"These lies are ropes that I tied into my stomach, but they hold this ship together."
I'm sure the poet from Listener isn't the first person to recognize that he was living on lies.
"Come on and sew us together; we're just some tattered rags, stained forever. We only have what we remember."
It's weird that the concept of being a tattered rag is a hopeful one. Stained forever. Forever imperfect. The image in my mind is of the dude from castaway, trying to make a sail. His wasn't of tattered rags, but it's kind of the same; a heap of trash, washed up on the shore: that was his redemption. The shell of a port-a-potty. The walls of a toilet.
Sew us together because a tattered rag is small and full of holes. Because a tattered rag could be less tattered if there were more rags.
Tie me to you. Sew me to you. I'm talking to you, reader (fuck the fourth wall). I dare you to. I am tattered and stained, inadequate and rotten. I am a conglomerate of weaknesses fused together to form the spitting image of humanity's best bastardization of a god. I am the fourth removed tapestry of the Lady of Shalott, stitched from her tower: beautiful, but not real. Sewn by hands more able than I and worn by a world more caustic than I. I will never be the life she craved till death, and I will never haul a ship until you are me as well. Until we are one tattered rag, aching to find completeness, but reveling in our incompleteness.

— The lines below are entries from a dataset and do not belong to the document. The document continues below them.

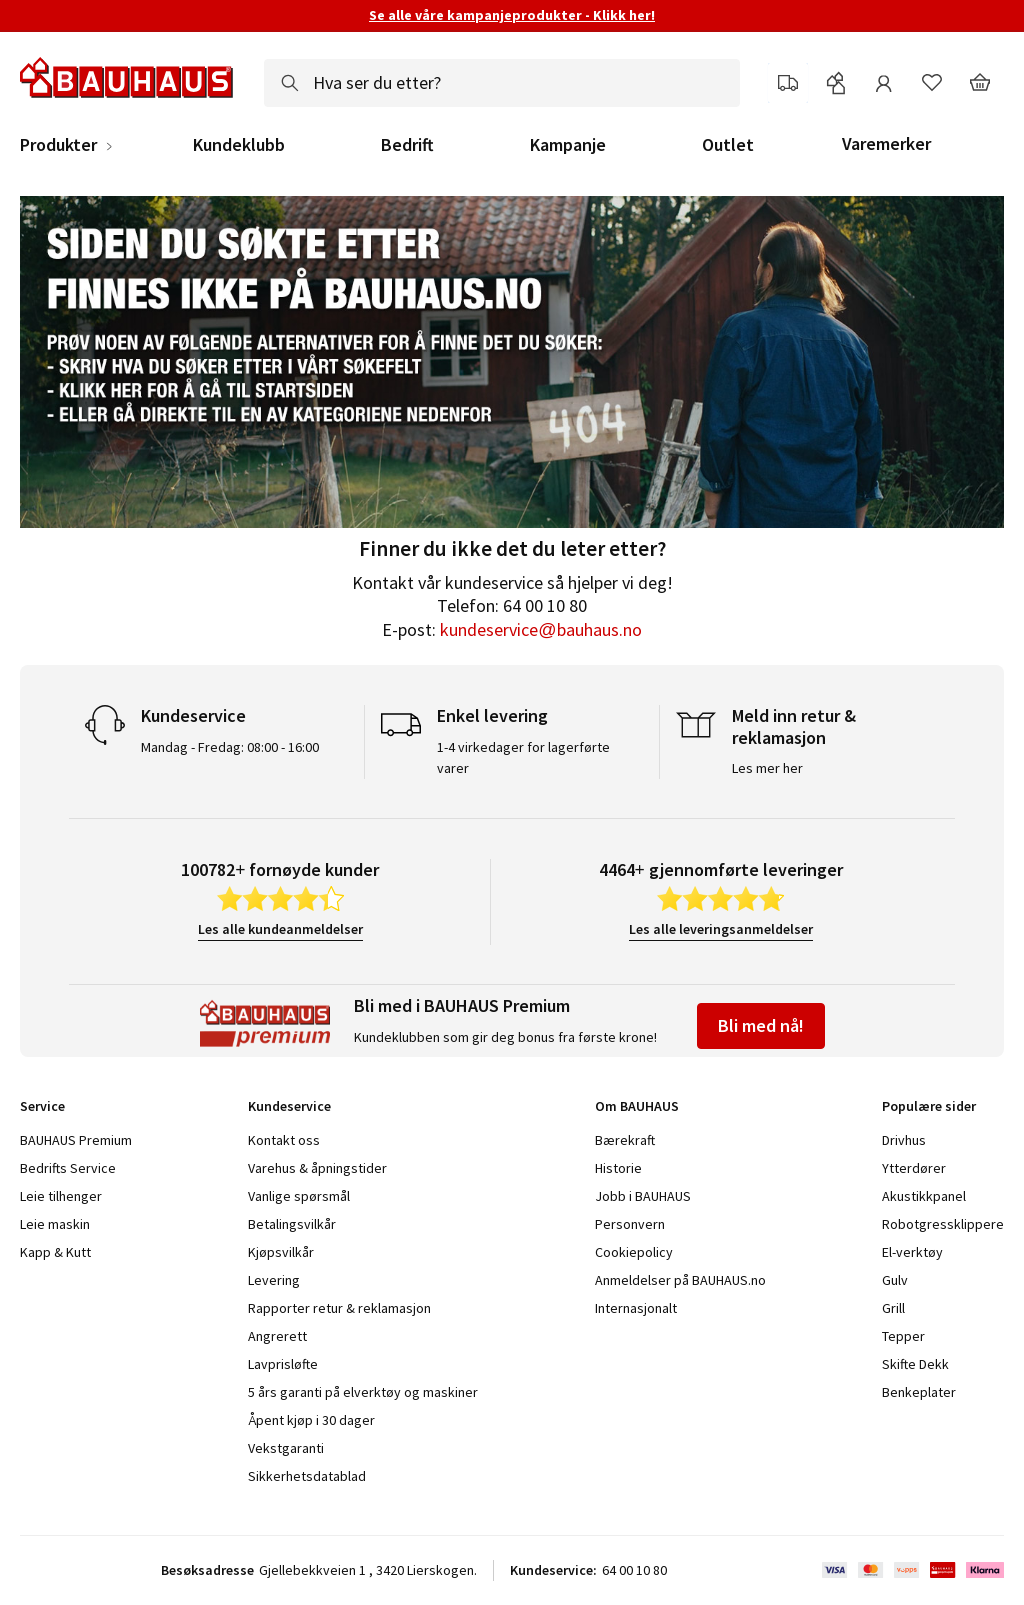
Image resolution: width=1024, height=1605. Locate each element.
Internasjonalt (636, 1308)
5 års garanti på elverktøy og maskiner (363, 1392)
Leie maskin (55, 1224)
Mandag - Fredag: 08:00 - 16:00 (230, 747)
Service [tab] (42, 1106)
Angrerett (277, 1336)
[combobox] (502, 83)
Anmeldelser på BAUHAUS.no (680, 1280)
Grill (893, 1308)
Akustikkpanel (924, 1196)
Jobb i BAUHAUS (643, 1196)
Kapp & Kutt (55, 1252)
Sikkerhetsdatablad (307, 1476)
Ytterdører (914, 1168)
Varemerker (886, 143)
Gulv (895, 1280)
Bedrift (407, 145)
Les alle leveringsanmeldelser (721, 929)
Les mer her (767, 768)
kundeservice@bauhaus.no (540, 629)
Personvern (630, 1224)
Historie (618, 1168)
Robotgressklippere (943, 1224)
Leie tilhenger (61, 1196)
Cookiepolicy (634, 1252)
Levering (274, 1280)
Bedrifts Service (68, 1168)
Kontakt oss (284, 1140)
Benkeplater (919, 1392)
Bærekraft (625, 1140)
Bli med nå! (761, 1025)
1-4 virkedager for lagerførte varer (523, 757)
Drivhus (904, 1140)
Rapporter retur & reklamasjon (339, 1308)
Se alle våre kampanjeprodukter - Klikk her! (512, 15)
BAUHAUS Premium (76, 1140)
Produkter (58, 145)
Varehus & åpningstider (317, 1168)
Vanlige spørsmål (299, 1196)
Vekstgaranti (286, 1448)
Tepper (903, 1336)
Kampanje (568, 145)
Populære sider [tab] (929, 1106)
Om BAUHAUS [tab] (637, 1106)
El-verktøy (912, 1252)
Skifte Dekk (917, 1364)
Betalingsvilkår (292, 1224)
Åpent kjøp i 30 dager (311, 1420)
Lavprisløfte (283, 1364)
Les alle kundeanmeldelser (280, 929)
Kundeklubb (239, 145)
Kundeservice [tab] (289, 1106)
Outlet (728, 145)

I'm still talking to you. I don't know who you are. But I'm talking at you. Tell me about your church of shipwrecks. Tell me about the other rags you've sewn to yourself. Tell me about the other failures you are in congress with, because those wretched, stained, contemptible, glorious (I'm yelling now; can you hear?) people are the ones I want graphed into my skin. I can feel you, but you're far. I want to know you, but I can't.
Please. Lets stand here and be human. Or sit, and be mortal. Lets lay side by side, my friend, my family, and be stained. Indivine. Decidedly separate from the eternal. Ripped and torn, tattered rags stained forever, but sewn into the most beautiful tapestry of identity and divinity our minds can't handle.
"First, you have to know - not fear, KNOW - that someday, you're going to die."